» **Exercise instructions**
Reproduce every line of the entries below that contains the string "Task", treating uppercase and lowercase letters as distinct.

» **Provided records**
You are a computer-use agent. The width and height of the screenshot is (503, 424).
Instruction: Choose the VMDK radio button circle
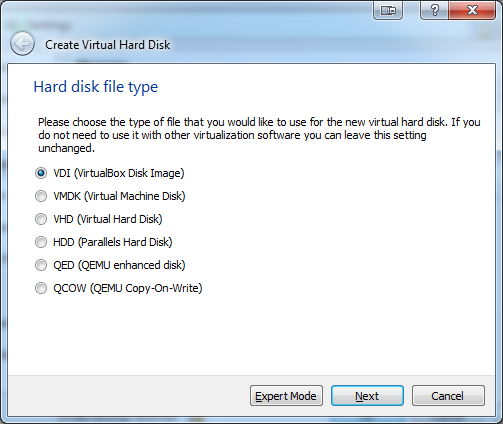[x=41, y=196]
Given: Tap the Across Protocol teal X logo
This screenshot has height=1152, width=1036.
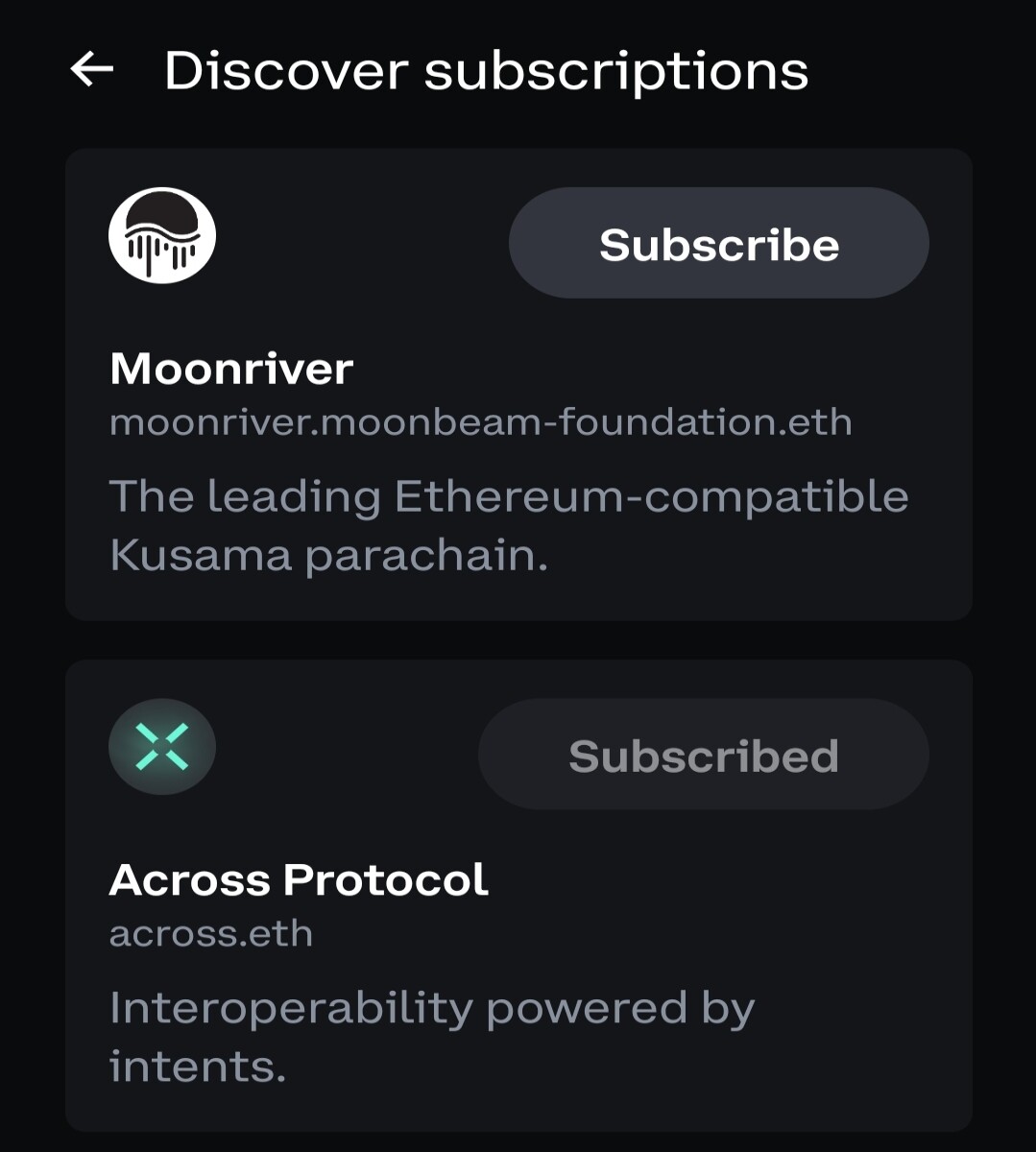Looking at the screenshot, I should pyautogui.click(x=162, y=747).
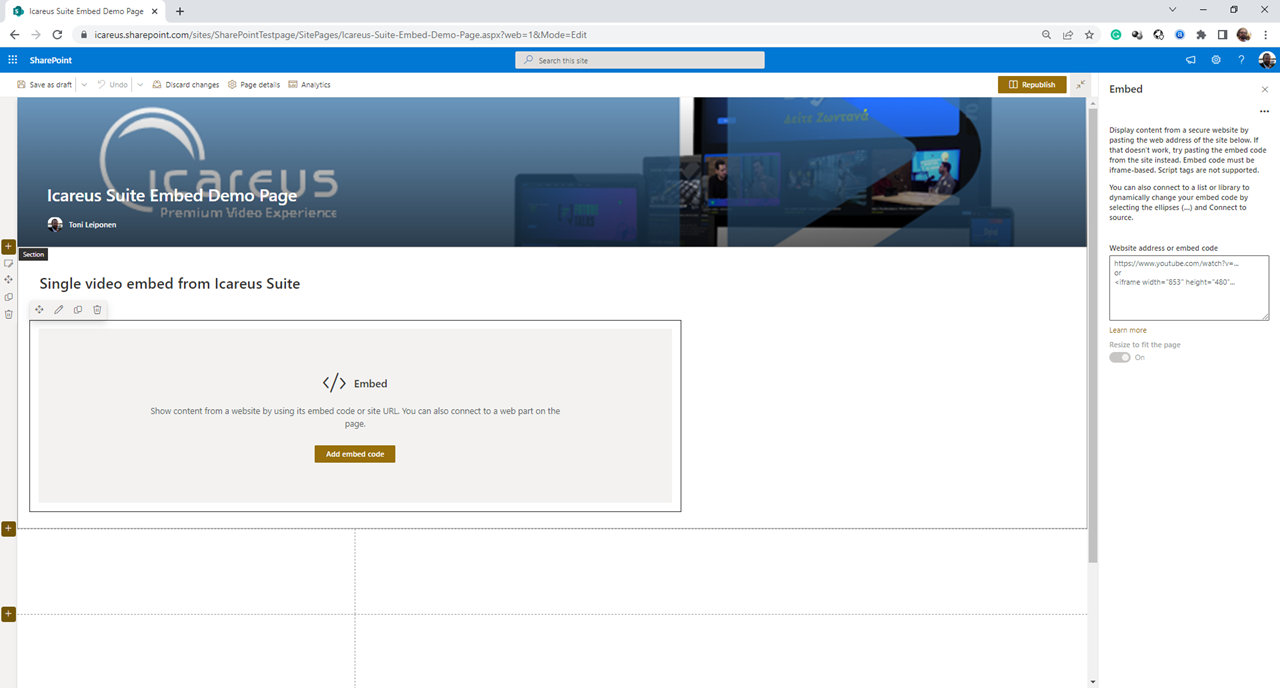Viewport: 1280px width, 688px height.
Task: Toggle Resize to fit the page switch
Action: coord(1119,357)
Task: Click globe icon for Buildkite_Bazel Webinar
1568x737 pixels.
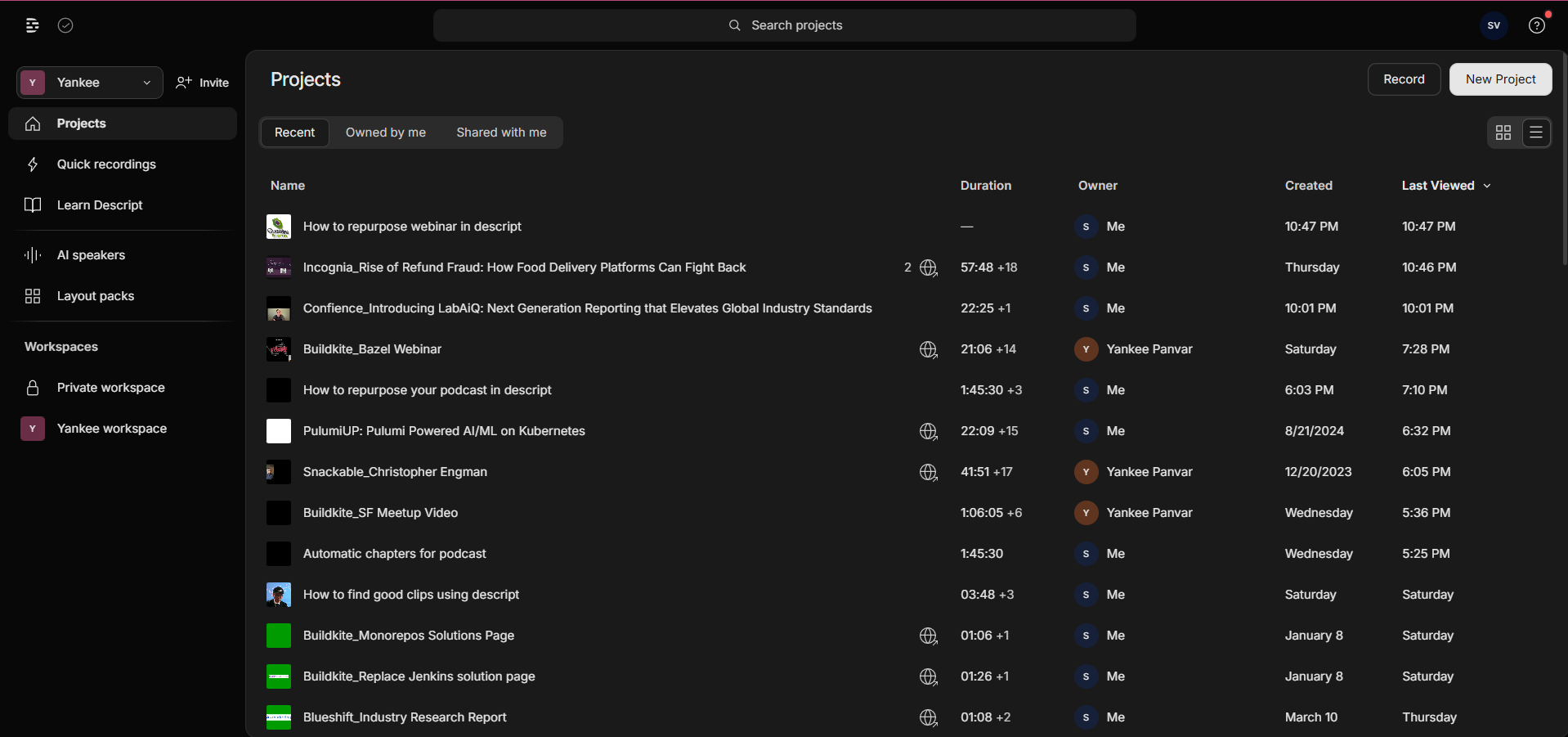Action: pyautogui.click(x=928, y=349)
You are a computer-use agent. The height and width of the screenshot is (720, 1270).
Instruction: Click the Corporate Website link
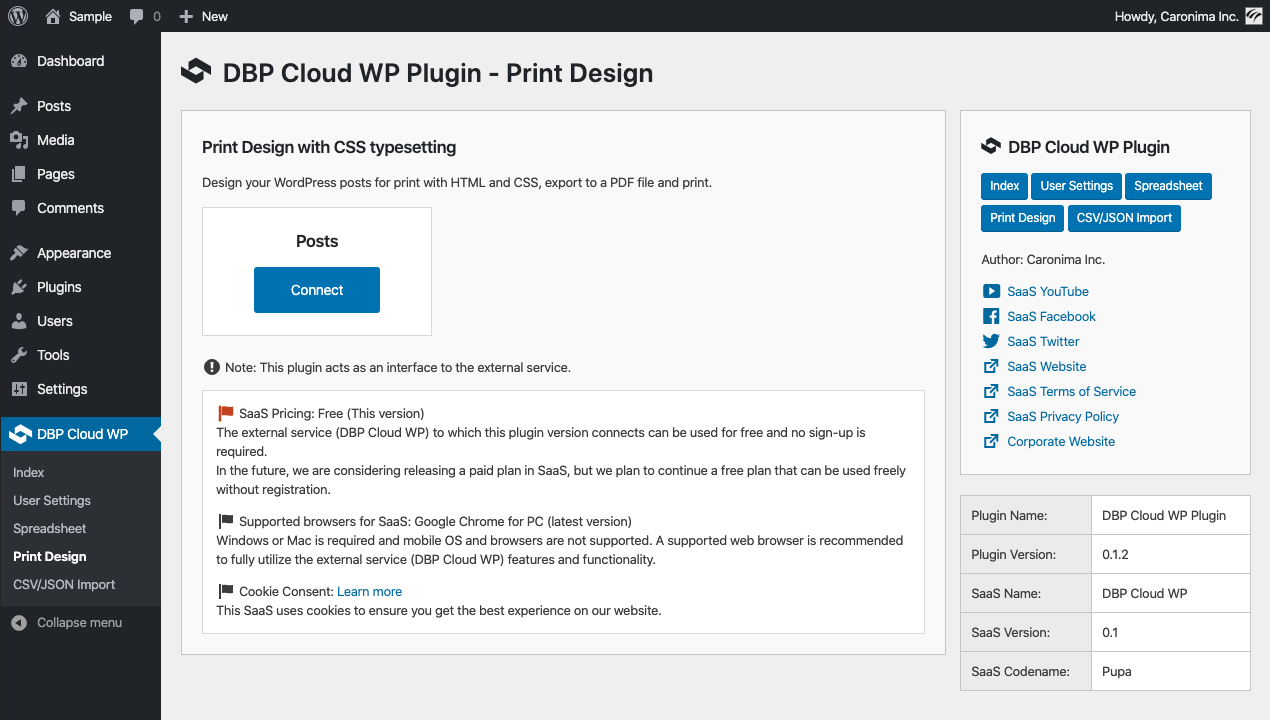[1061, 442]
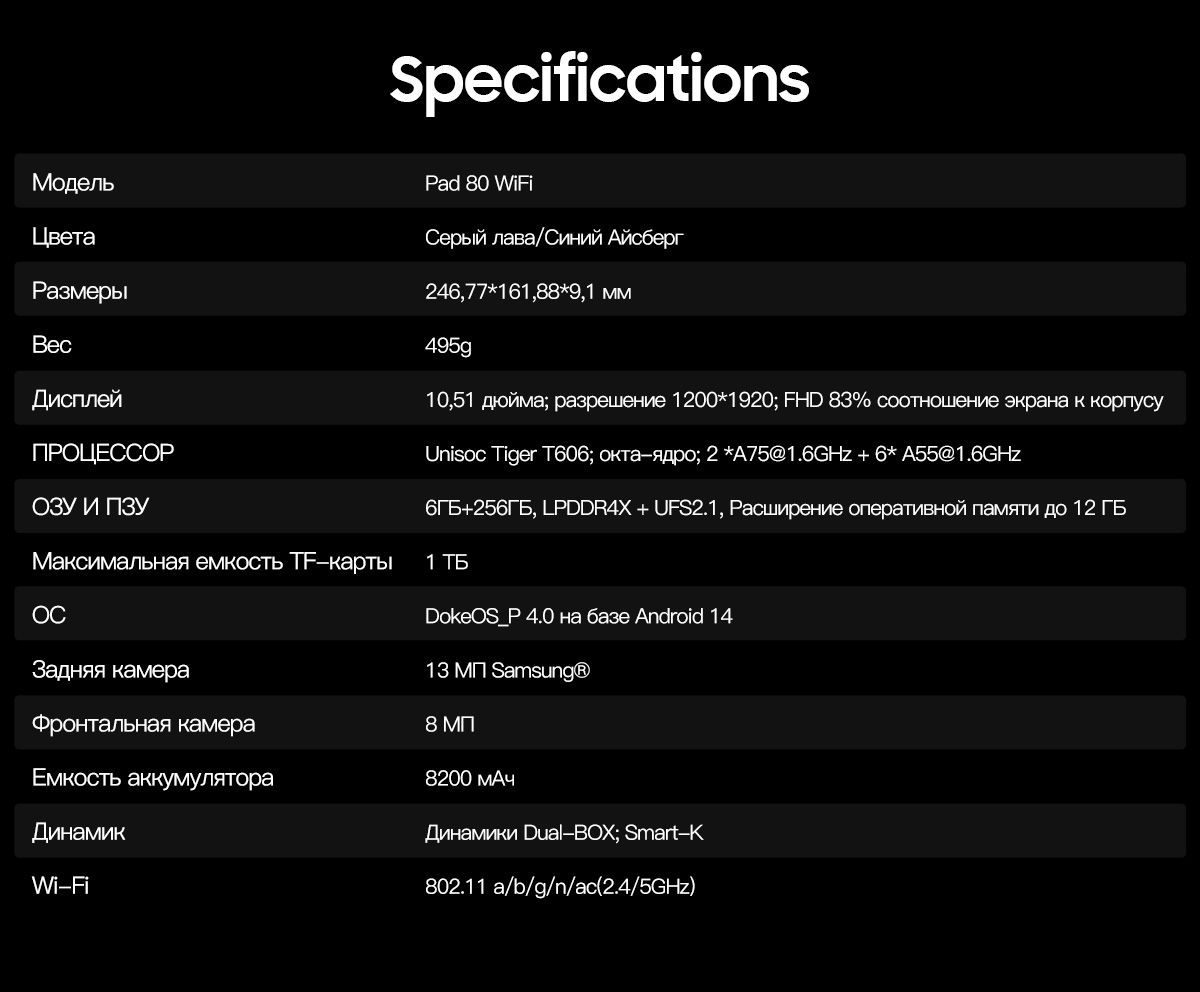Screen dimensions: 1200x992
Task: Click the 495g weight value
Action: tap(448, 346)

» **Written solution**
Task: Toggle Resize to fit the page switch
Task: Click globe icon for Buildkite_Bazel Webinar
Task: Click the 495g weight value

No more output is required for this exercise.